Puente Negro
La Tragedia de Puente Negro
Era una gélida noche de invierno en 1968, en el pequeño pueblo de Puente Negro, un rincón precordillerano de la Región de O'Higgins, Chile, donde el río Tinguiririca rugía con fuerza bajo el viejo puente de madera y fierro pintado de negro. La comunidad, de apenas 600 almas, vivía una vida tranquila, marcada por la rutina de los viajes diarios de la micro del señor Agustín Ferrari, conducida por don Mario Cornejo, que conectaba el pueblo con San Fernando. Aquella micro, un vehículo modesto pero vital, era el corazón del transporte local, llevando a estudiantes, trabajadores y familias en sus trayectos diarios o en viajes especiales los fines de semana, como al cine o a torneos deportivos.

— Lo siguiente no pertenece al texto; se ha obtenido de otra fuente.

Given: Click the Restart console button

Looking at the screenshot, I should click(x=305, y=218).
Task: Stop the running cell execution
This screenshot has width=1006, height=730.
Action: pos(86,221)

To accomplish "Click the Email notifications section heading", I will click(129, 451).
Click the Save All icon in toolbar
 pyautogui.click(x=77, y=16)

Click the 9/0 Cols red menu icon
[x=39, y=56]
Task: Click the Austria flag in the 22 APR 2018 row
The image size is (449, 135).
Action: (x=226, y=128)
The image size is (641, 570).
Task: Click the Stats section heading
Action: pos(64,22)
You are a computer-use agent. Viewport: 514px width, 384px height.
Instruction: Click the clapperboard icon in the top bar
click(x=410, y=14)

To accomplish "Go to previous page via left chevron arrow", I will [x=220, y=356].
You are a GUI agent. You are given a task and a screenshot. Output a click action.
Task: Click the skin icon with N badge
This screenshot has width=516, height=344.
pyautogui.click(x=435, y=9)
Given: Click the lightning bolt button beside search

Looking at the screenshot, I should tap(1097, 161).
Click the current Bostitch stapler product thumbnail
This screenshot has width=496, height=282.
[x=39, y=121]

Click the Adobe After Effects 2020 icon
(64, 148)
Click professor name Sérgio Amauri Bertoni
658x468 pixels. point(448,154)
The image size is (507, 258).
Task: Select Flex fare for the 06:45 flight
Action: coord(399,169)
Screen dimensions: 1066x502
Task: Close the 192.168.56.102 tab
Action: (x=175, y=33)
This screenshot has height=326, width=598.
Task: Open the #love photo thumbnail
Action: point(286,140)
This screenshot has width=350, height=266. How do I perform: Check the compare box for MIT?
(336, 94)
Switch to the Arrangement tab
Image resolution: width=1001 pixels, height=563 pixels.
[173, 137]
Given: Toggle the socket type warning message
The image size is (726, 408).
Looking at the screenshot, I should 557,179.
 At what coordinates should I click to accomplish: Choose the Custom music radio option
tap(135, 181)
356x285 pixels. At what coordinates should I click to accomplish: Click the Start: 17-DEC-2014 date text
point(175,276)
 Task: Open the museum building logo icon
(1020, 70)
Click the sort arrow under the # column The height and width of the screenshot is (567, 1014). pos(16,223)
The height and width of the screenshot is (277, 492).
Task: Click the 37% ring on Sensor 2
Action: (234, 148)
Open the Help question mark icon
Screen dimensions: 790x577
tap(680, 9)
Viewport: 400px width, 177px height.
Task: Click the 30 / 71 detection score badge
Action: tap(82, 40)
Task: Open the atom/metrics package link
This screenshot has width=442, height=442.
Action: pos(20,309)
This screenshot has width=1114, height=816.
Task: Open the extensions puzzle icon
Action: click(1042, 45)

Esa noche, cerca de las 23:00, la micro cruzaba el puente cargada con 21 pasajeros, entre ellos jóvenes que regresaban de un día de actividades en San Fernando. El aire era denso, el frío calaba los huesos, y la oscuridad envolvía el camino. Nadie podía prever la tragedia que estaba a punto de desatarse. Al llegar al centro del puente, un crujido ensordecedor rompió el silencio: los cables de soporte del puente, debilitados por años de descuido, cedieron bajo el peso del vehículo. En un instante, la micro se precipitó al vacío, cayendo al tormentoso caudal del río Tinguiririca.
El impacto fue brutal. El agua helada irrumpió por las ventanas rotas, atrapando a los pasajeros en un caos de gritos, desesperación y desorientación. Las puertas, sumergidas, eran inútiles. Algunos lucharon por liberarse de los asientos retorcidos, mientras otros intentaban ayudar a los atrapados. El pánico se mezclaba con el instinto de supervivencia. En medio del torrente, el frío y la oscuridad, los sobrevivientes se aferraban a cualquier esperanza, nadando hacia la orilla, heridos, empapados y temblando de hipotermia. Caminaron descalzos por un camino ripioso, algunos llorando, otros rezando, hasta encontrar ayuda en el retén de carabineros.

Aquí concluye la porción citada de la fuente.